And i'm curious what is idle in terms of comps? nothing open cept for speedfan?


----------



## shotgn (Aug 10, 2008)

Thats looking better, But i still want to see the temps from bios(most accurate for temps). Watch them for about 5 to 10 min and let me know.

Ideal conditions with no overclocking is low to mid 30's. 

It would be in your best interest to add 2 120mm fans. one in the front and one in the back. That will also get those temps down even lower.

After the thermal paste burns in for about 100hours the temps should get lower.

And change out that psu ASAP.


----------



## brianluo199 (Jan 21, 2010)

I also heard that Speedfan displays 15'C hotter / cooler idk so I'm just going to check bios again, and after carefully analyzing my case, the only exhaust fans are the psu and the cpu stock fan, also I do not know if those are fan mounts in the front but like its just to increase airflow I believe because there's no open vent to take in air, its just to move the air I guess anyhow ill add pics cus the temps still rise to about 60C when opening windows media player (I really dont know why, games dont even raise it that high unless its like l4d2). Also on speedfan the idle temps ive seen so far with the fan experiment is 33-37. Here are the pics that you've wanted

http://img718.imageshack.us/gal.php?g=dsc00040ts.jpg

Sorry if I did the link attach wrong ^^ first time


----------



## shotgn (Aug 10, 2008)

There is defiantly room to add a 120mm in the front and back. To get the air flow moving. 

What are the temps when you open up WMP with the fan going?. 

Download and run real temp, I find that close to bios
http://www.techpowerup.com/realtemp/

The front fan will pull air in from under the front bezel


----------



## brianluo199 (Jan 21, 2010)

When running WMP according to RealTemp the min was 65-62-60-59
max was 93-82-78-78..

I really dont know what to do, I've opened the case and put the fan to blow on the cpu area and still not much improvement..

Is it because my cpu is old? It's been 2 years since I've gotten it

83* sorry


----------



## dai (Jul 2, 2004)

2yrs is not old for a cpu

redo the paste again following the instructions and make sure the legs are securely fixed it sounds like one may have popped up

http://www.arcticsilver.com/methods.html


----------



## brianluo199 (Jan 21, 2010)

I have done it twice but I guess I will do it again

Okay I just started the computer and min is 66-63-58-58, max is 82-78-72-69.
What the hell just happened?

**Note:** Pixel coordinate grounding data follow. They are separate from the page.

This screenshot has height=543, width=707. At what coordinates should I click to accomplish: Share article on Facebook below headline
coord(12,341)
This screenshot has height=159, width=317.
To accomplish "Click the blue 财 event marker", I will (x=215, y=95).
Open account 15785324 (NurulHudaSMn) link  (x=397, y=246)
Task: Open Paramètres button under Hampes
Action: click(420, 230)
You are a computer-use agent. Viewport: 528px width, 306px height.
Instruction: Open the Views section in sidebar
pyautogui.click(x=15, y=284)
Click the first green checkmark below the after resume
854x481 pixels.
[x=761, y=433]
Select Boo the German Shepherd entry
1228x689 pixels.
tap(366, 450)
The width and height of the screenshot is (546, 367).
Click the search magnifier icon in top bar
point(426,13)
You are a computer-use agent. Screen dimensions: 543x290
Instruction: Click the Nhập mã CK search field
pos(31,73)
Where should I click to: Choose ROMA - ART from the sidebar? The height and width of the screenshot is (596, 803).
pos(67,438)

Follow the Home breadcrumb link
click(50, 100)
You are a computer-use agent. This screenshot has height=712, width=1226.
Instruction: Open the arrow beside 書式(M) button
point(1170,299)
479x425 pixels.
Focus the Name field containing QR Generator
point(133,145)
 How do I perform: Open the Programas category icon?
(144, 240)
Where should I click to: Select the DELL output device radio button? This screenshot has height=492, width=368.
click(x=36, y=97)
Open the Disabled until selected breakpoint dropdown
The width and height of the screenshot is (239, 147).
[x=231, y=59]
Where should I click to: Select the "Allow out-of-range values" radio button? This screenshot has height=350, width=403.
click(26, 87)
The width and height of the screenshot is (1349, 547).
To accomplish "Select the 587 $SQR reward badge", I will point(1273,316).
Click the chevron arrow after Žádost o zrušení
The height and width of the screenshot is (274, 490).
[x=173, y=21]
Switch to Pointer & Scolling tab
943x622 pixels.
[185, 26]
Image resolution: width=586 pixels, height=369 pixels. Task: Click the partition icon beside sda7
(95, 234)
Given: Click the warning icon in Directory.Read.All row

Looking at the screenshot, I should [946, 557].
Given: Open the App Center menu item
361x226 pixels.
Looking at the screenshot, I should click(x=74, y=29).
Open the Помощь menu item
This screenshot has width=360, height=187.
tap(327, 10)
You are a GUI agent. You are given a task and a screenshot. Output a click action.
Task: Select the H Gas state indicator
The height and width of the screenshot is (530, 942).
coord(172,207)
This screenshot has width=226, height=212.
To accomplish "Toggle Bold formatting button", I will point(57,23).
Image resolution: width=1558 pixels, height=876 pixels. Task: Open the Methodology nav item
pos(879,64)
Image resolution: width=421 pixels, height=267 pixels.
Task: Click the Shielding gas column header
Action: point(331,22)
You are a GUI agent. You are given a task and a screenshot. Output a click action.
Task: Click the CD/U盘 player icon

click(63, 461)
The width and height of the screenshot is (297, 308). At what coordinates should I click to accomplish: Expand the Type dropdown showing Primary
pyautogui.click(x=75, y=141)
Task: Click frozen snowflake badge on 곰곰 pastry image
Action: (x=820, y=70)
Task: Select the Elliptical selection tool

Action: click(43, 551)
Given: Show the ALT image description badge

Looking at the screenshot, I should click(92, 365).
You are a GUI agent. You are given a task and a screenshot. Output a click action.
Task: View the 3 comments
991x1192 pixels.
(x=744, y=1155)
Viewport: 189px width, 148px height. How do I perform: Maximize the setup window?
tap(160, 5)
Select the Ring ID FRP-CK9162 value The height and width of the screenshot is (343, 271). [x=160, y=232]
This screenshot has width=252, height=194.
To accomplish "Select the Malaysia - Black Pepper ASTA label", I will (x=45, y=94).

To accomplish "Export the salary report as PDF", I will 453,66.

Do I have to wait for it to settle or something? 
I've checked to see if its mounted correctly, I pull at it and yank it and it dosent budge at all what is going on?


----------



## dai (Jul 2, 2004)

are you following the instructions and not applying a bit extra paste

to much is as bad as non at all it blocks the heat transfer

are these readings from the bios


----------



## shotgn (Aug 10, 2008)

I agree with dai, It sounds like you might be adding to much paste.

Ideally this is all that should be added


----------



## brianluo199 (Jan 21, 2010)

the thing is the method said to use a line not a dot.. and I press as lightly as I can and move along.. They are from speedfan and realtemp, last time I've checked the bios readings were about the same as speedfan


----------



## shotgn (Aug 10, 2008)

Try the dot method above and spread it. Then make sure reattaching the heatsink tightly


----------



## brianluo199 (Jan 21, 2010)

The dot-method will have to wait tommorow and I almost fried my cpu I forgot to plug fan back in and realtemp read 109'C ._. oh crap

I'm starting to think the line method is a bunch of baloney..

So do I spread it with a credit card?


----------



## shotgn (Aug 10, 2008)

Sure, Just make sure its one your not using anymore, lol


----------



## greenbrucelee (Apr 24, 2007)

speedfan is for fans and shouldn't be trusted for temps.

The Bios is most accurate however hardware monitor.core temp and real temp are quite accurate. you should be looking at mid 30s to very low 40s i.e 42 degrees c for idle temps in the bios.

And when at full load not to go over 60 degrees c at full load.

When I apply thermal paste I always follow the artic silver instructions (i.e the line) however some people find the small pea size drop of paste and spread it out with a business card method better.

I have never had a problems with the line method. although it does leave room to put too much paste on which is as bad as too little.


----------



## brianluo199 (Jan 21, 2010)

The dot method is not on par with line method as expected, min 66-63-59-58
max 84-84-80-78

I really starting to worry is my cpu really going to stop working one day because of these temps?


----------



## dai (Jul 2, 2004)

run this and you can monitor them in real time in the tray

http://www.alcpu.com/CoreTemp/

and get the bios temps they are the most accurate


----------



## greenbrucelee (Apr 24, 2007)

going upwards of 80 is bad generally 60 is what you dont want to go over.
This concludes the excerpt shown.